L'invité du Courrier International:
RAIMUND LÖW - Une guerre civile entre musulmans
Journaliste et historien viennois, Raimund Löw dirige actuellement le bureau de l’ORF, la radiotélévision autrichienne, à Washington. Il publie régulièrement des analyses de politique internationale dans des revues européennes ou américaines.
Tony Blair et, avant lui, George Bush ont affirmé que les terroristes nous agressaient parce qu’ils “haïssent notre liberté” (Bush) ou qu’ils “veulent détruire notre mode de vie” (Blair). Ce n’est pas le mode de vie occidental qui est en jeu, mais l’influence américaine au Moyen-Orient. Oussama Ben Laden ne prétend pas hisser l’étendard vert du Prophète sur Westminster. Les bombes de Londres sont, dans la logique des djihadistes, des représailles contre l’engagement de Tony Blair aux côtés de George Bush dans la “guerre contre le terrorisme”. Elles n’ont donc pas grand-chose à voir non plus avec les problèmes d’intégration des musulmans en Europe ou aux Etats-Unis. Les fantassins de cette guerre viennent peut-être de mosquées intégristes de Hambourg, de Londres ou de Madrid ; mais c’est pour l’Irak, l’Arabie Saoudite et l’Egypte qu’ils se battent, des pays que l’Occident démoralisé finira par abandonner aux fanatiques, qui pourront alors imposer des régimes dignes des talibans. Le journaliste anglo-américain Christopher Hitchens, qui s’est fait de nombreux ennemis par son vigoureux soutien à la guerre en Irak, voit dans les attentats de Londres non un “choc des cultures” prétendument inévitable, mais les conséquences d’une guerre civile entre musulmans : un mouvement d’extrémistes fondamentalistes fascistes s’oppose à l’ensemble du spectre religieux de l’islam, en particulier aux cliques au pouvoir dans la région. De façon caractéristique, Edgware Road Station, site de l’une des explosions [du 7 juillet], est située dans un quartier à forte population musulmane. Les auteurs des attentats devaient savoir qu’il y aurait des musulmans parmi les victimes. Le message des terroristes était autant adressé aux musulmans britanniques qu’au reste du pays. Il ressort d’une étude réalisée pour The New York Times par le politologue Robert A. Pape que la grande majorité des 67 auteurs d’attentats suicides perpétrés par Al-Qaida entre 1995 et 2004 étaient originaires d’Arabie Saoudite (34) ou d’autres pays alliés des Etats-Unis comme le Maroc (12), la Turquie (4), l’Egypte (2) et le Pakistan (2). Pas un n’est issu d’Etats que Washington dénonce depuis des années comme favorisant le terrorisme, tels que l’Iran, la Libye, le Soudan ou l’Irak. Conclusion de Pape : sans les activistes venus de pays musulmans comptant une présence militaire américaine massive, Al-Qaida se retrouverait bien vite sans combattants.
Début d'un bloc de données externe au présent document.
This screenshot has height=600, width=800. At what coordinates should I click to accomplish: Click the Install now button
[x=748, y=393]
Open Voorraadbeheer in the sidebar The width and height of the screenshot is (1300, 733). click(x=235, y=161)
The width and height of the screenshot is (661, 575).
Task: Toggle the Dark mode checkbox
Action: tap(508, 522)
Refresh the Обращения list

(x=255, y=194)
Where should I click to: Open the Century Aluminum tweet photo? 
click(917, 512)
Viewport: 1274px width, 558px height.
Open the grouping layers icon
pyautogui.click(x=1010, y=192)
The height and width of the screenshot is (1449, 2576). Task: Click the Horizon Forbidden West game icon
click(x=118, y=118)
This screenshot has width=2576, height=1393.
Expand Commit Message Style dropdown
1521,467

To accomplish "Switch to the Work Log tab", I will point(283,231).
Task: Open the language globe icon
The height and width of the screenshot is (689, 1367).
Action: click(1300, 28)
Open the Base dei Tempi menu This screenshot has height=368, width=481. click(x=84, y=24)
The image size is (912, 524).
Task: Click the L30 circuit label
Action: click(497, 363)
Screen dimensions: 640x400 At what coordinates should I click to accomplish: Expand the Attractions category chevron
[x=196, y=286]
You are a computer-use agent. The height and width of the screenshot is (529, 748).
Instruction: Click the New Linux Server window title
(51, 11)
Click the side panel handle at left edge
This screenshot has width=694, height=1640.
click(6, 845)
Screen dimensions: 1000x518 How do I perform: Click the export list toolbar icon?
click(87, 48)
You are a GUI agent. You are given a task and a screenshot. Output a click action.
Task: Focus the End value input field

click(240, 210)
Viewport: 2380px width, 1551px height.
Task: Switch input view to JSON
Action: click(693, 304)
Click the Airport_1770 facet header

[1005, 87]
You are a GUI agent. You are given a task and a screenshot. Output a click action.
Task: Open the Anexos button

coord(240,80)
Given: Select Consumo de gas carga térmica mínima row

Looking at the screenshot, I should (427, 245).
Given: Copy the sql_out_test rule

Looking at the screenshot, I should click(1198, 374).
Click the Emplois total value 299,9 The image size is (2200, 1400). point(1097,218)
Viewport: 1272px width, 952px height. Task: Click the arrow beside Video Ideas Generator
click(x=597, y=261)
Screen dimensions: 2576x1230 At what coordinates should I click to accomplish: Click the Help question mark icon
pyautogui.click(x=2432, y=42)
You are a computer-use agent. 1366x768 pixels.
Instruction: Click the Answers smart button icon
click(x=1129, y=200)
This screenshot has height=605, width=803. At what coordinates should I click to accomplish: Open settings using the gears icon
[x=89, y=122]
Or, dans les années à venir, cette présence est vouée à se renforcer. En dépit de concessions envers ses alliés, la direction américaine reste fidèle à ses visées impériales. Quant à l’importance stratégique du Moyen-Orient, elle ne fera que croître, étant donné la réduction des réserves pétrolières. En Irak se profile une longue guerre contre une guérilla insurrectionnelle fondamentaliste. Quant aux régimes arabes pro-occidentaux, ils sont menacés de chaos révolutionnaire. Il est fort probable que cette “guerre civile entre musulmans” se poursuive, avec toutes les conséquences que cela peut avoir pour le monde occidental. La sécurité du territoire reste donc une question incontournable. Peut-être l’Europe verra-t-elle apparaître un train de mesures d’exception du type du Patriot Act américain, entraînant un élargissement considérable des compétences de l’exécutif. Avec chaque nouvel attentat, il devient plus difficile d’éviter les arrestations abusives et le développement de systèmes de surveillance hypertrophiés. Tout ce qui est fait au nom de la sécurité est pour ainsi dire inattaquable. Le maire de Londres lui-même, le travailliste Ken Livingston, qui défend avec une grande dignité la tradition d’ouverture au monde de sa ville, n’a plus rien contre la mise en service de nouvelles caméras de surveillance dans le métro. On peut malgré tout se demander si la ressemblance entre les menaces terroristes en Europe et aux Etats-Unis rapprochera effectivement les alliés, comme l’escomptent les conservateurs américains. La politique de Washington ne veut pas dévier du concept de la “guerre contre le terrorisme”. En Europe, en revanche, on rappelle avant tout que, chaque jour, les conditions de détention à Guantanamo et Abou Ghraib produisent de nouveaux combattants ennemis.